That’s what Jeffrey’s late mother used to call Ohio. She and Jeffrey’s father met at Ohio State. But for Ohio, there would be no Ride for Human Rights.
Today we rode 90 miles from Fremont to Montpelier. Montpelier is near Burlington. Sounds like some Vermonters migrated to this area way back when.
All that riding, against fierce headwinds, through two rainstorms and a hailstorm, over numerous railroad tracks and among green, tan, and muddy brown fields, didn’t leave us time to hobnob with the locals. So today we’ll leave you with a few visual highlights … and some thoughts.
This silo is west of Fremont. Almost obscured by the ivy is a little tower that makes the silo look like Rapunzel’s tower. Jeffrey couldn’t resist the whimsy.
This photo, taken in the rain, shows one of many ungated railroad crossings we traversed today. Freight trains were everywhere.
We saw many Civil War monuments. This one, in White House, is unusual because the statue is painted.
Jeffrey had a baked potato with his dinner. “Sour cream?” asked the server. “No thanks,” said Jeffrey. You see what came: a potato with almost as much butter as potato, and a tub of sour cream too. Even when you don’t want it, in rural Ohio you get it. And fast!
There was a time when Ohio was considered The Typical American State for marketing research and survey purposes. Maybe it still is. From farm to town to suburb to city, there is something of everything in Ohio. And it’s all accessible.
You can see it in that baked potato.
The potato is cheap. It was included with Jeffrey’s inexpensive dinner. It’s nutritious alone; with butter and/or sour cream, it becomes a rich delicacy. So this cheap item, this food for the poor, is a veritable feast when done up American style.
Ohio is a feast. We saw huge fields, luxurious houses, vast industrial complexes. There was plenty of everything, and room for everyone — woods, fields, abandoned buildings waiting for someone to think up a use.
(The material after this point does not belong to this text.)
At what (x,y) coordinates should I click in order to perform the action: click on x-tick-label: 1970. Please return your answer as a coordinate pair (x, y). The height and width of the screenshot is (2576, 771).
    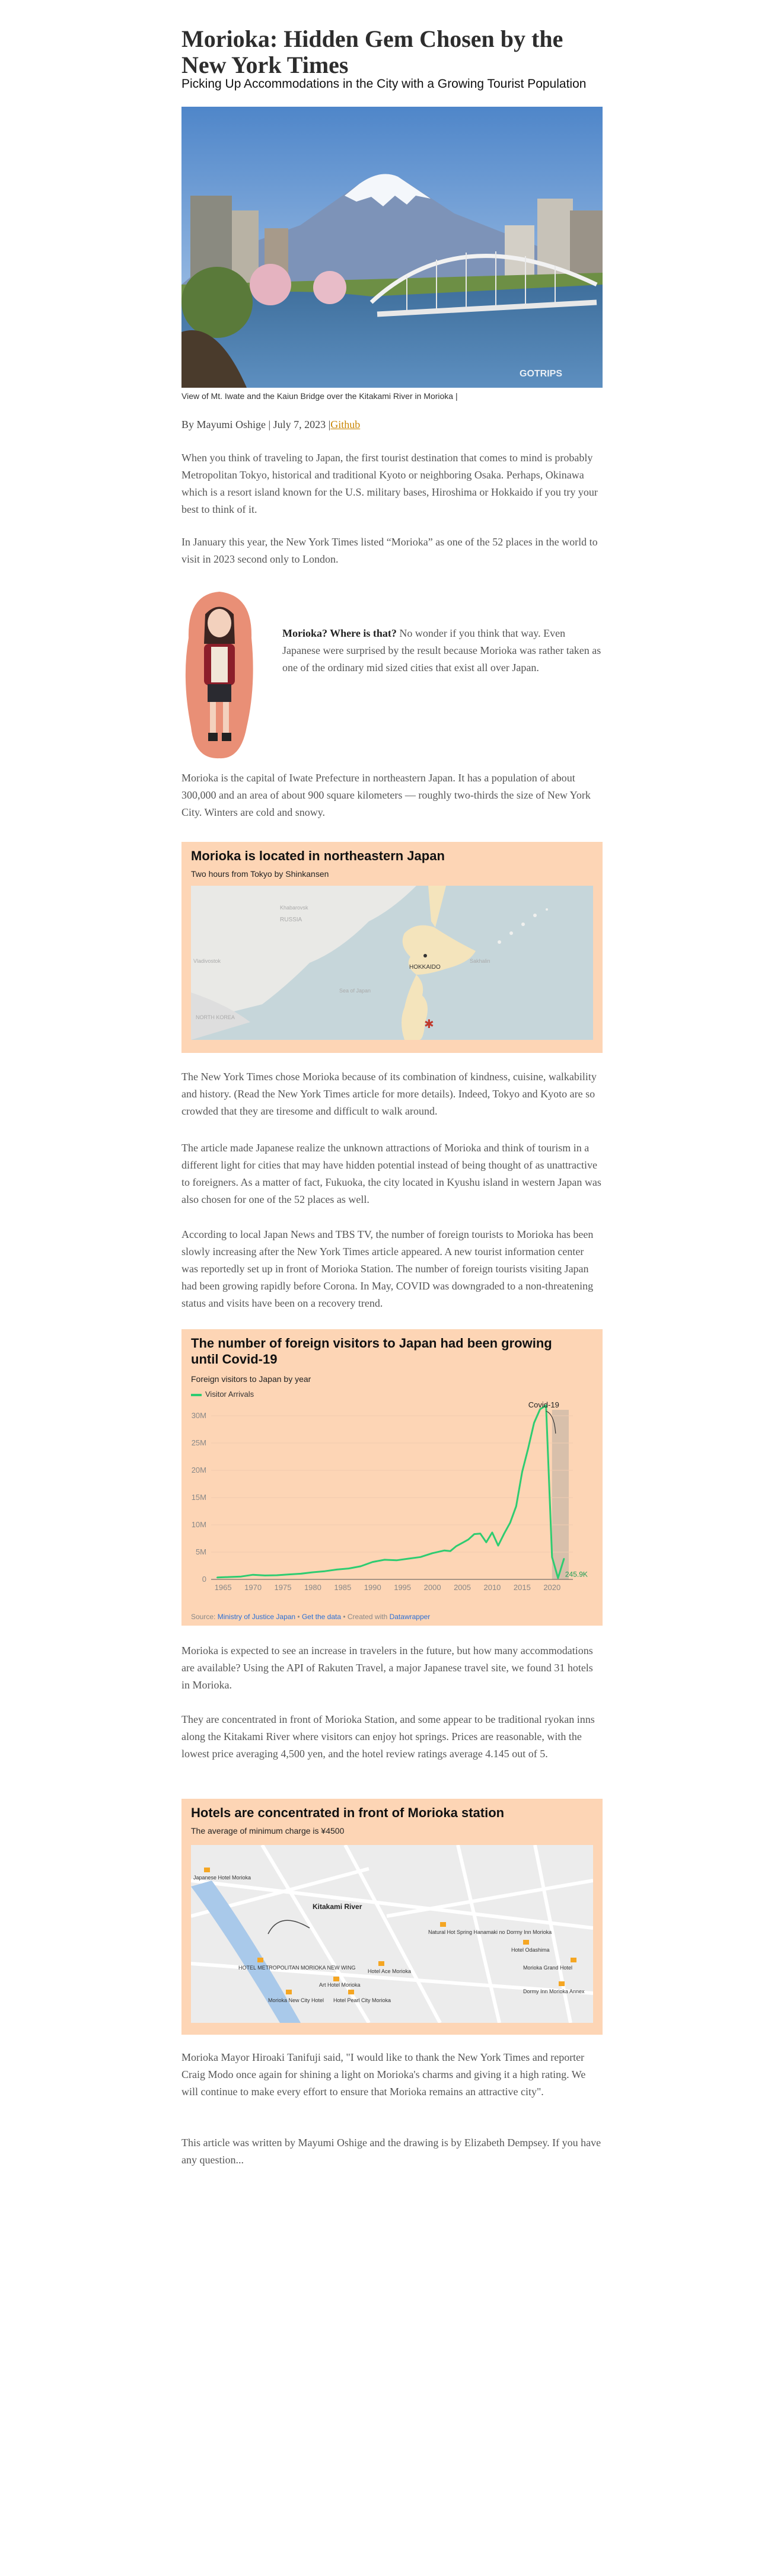
    Looking at the image, I should click on (253, 1588).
We were passed by lots of rattletrap cars, the potatoes of the road, cheap but they do the job. (And like potatoes, many of them lack proper mufflers.) Here, even the poor have cars and can get fat from free butter and sour cream on their free-with-dinner potato.
Ohio is largely empty. People here don’t have to get on one another’s nerves. They can do their own thing and stay out of each other’s way. And it’s rich; there’s enough for all. With those ingredients, many things that at first look like problems, such as newcomers who want to live and work and create more wealth, turn out to be no problem at all.
And if Ohio is The Typical State, as goes Ohio, so goes America.
(P.S. – Don’t forget that roadsign we saw in Pennsylvania. Remember the Sabbath, whatever that means to you. Take a break this weekend! Have some fun! We remember too. But like Mr. Frost, we have promises to keep, and miles to go before we sleep. We’ll take our breaks on the road.)